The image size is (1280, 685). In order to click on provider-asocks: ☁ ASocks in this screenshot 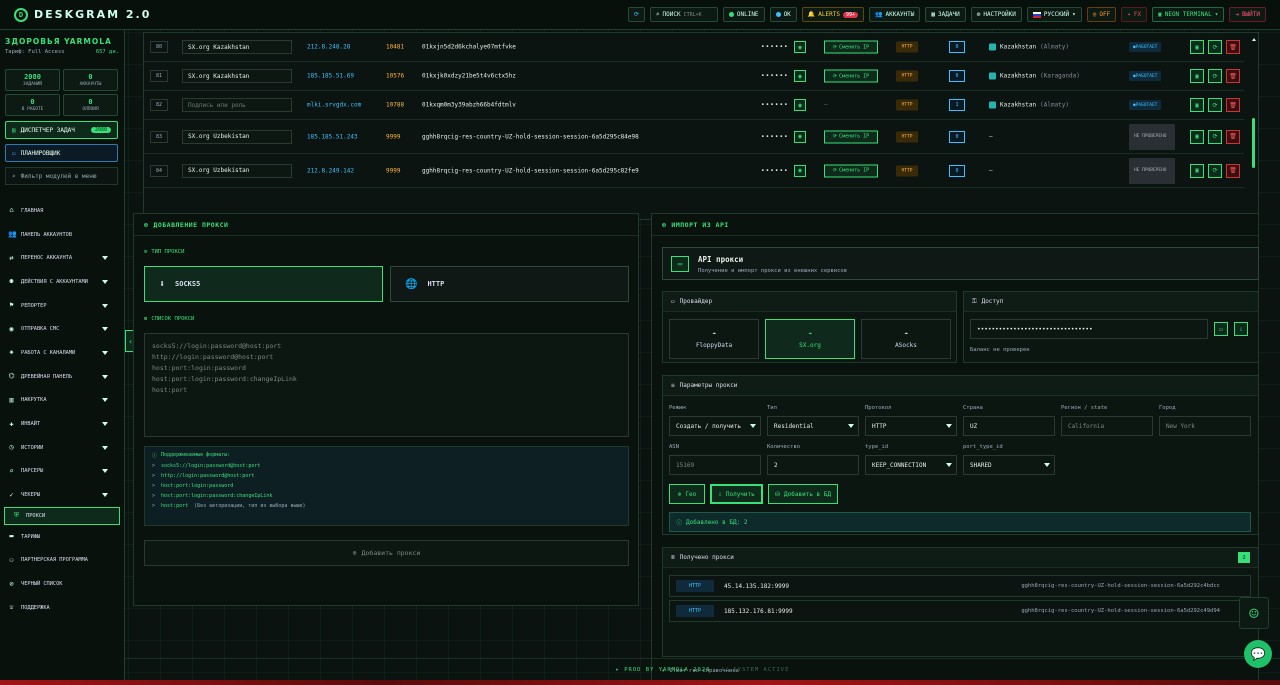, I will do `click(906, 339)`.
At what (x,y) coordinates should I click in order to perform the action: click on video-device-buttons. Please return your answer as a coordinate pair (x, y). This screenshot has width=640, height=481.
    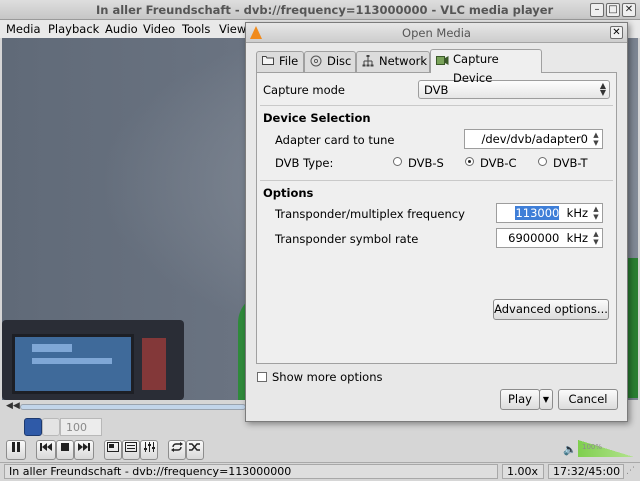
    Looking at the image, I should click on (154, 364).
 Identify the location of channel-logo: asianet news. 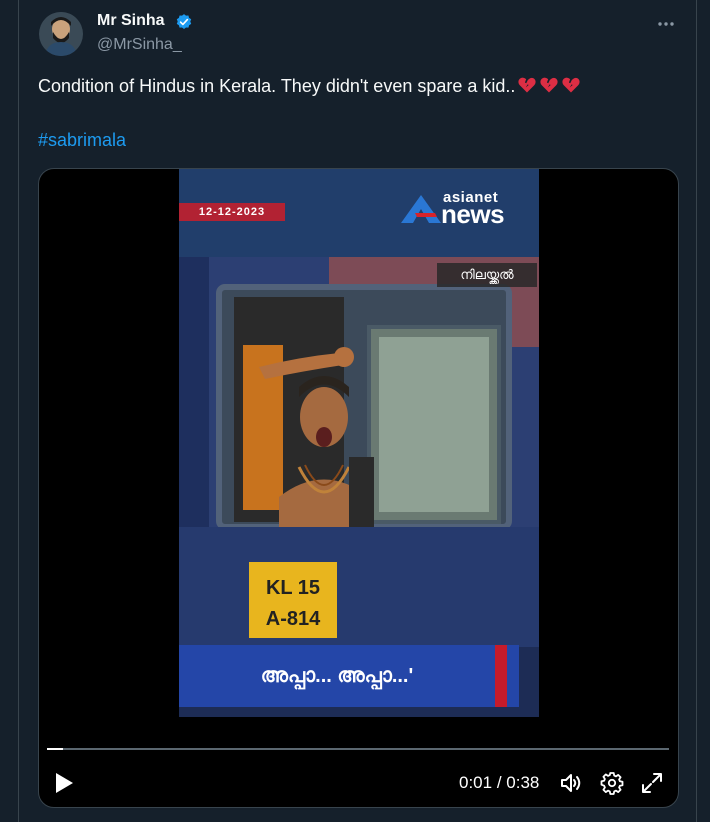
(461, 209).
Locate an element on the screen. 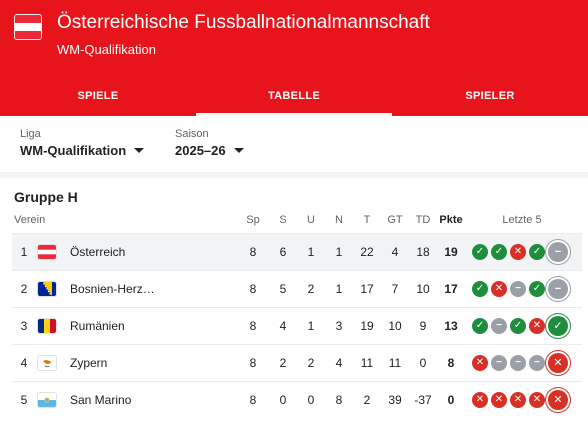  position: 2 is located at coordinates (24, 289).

> Task to complete: Reproduce the records verbatim from the line with "At what (x,y)" up to and including the line with "Looking at the", omitting the pictures.

> Exercise response:
At what (x,y) coordinates should I click in order to perform the action: click on video-device-buttons. Please return your answer as a coordinate pair (x, y). This screenshot has width=640, height=481.
    Looking at the image, I should click on (154, 364).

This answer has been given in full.